Landwirt Wolfgang Offenbeck befürchtete das Schlimmste, als er am Pfingstmontag unter einem Vordach seiner Scheune Unterschlupf fand und das Niederprasseln der Hagelkörner - groß wie ein Eurostück - auf seine Beerenfelder beobachtete. "Das war nicht lustig, eine Katastrophe", stellt er klar. "So habe ich das noch nie erlebt. Hagel gibt's bei uns selten oder nie." Der Dachauer Schlossberg gilt als Wetterscheide. "Man sagt, das Wetter zieht entweder Richtung Glonntal oder Richtung München", erklärt er.
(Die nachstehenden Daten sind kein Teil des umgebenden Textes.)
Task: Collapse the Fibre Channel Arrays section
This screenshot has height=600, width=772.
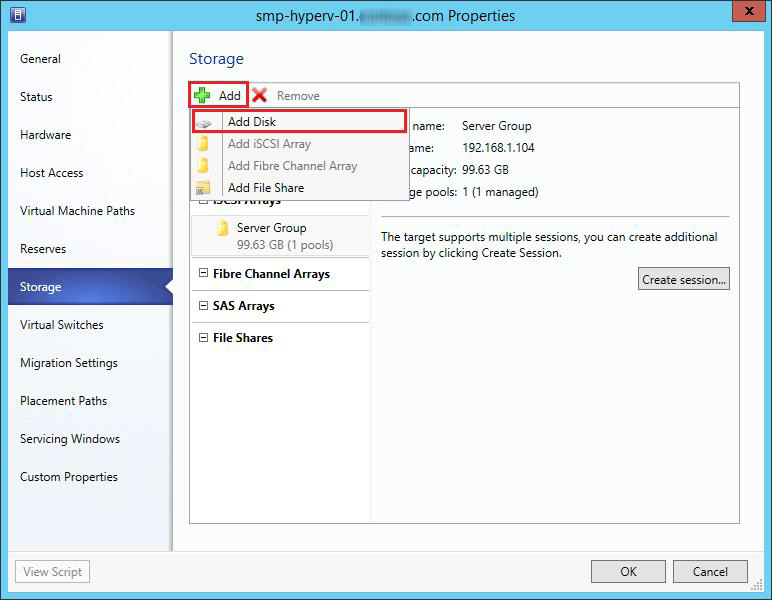Action: pos(203,274)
Deshalb habe er auch keine Versicherung. "Das lohnt sich nicht." Doch am Montag erwischten die Ausläufer von Sturm, Blitz und Hagel auch die Karlsfelder, am schlimmsten waren die Leute westlich der Allacher Straße betroffen.

Mit den Erdbeeren haben er noch Glück gehabt, sagt Offenbeck. Einige seien zerdrückt, viele hätten Flecken, aber das bislang trockene Wetter habe den Schaden in Grenzen gehalten. Regen hätte die Ernte verfaulen lassen, erklärt er und atmet erleichtert auf.

Die Autowerkstätten warten indes noch auf den ganz großen Ansturm. Erst wenn die Versicherungen die Schäden begutachtet haben, geht das Dellenbeseitigen los. "So in drei oder vier Wochen", sagt Johannes Huf von der KKS-Werkstatt.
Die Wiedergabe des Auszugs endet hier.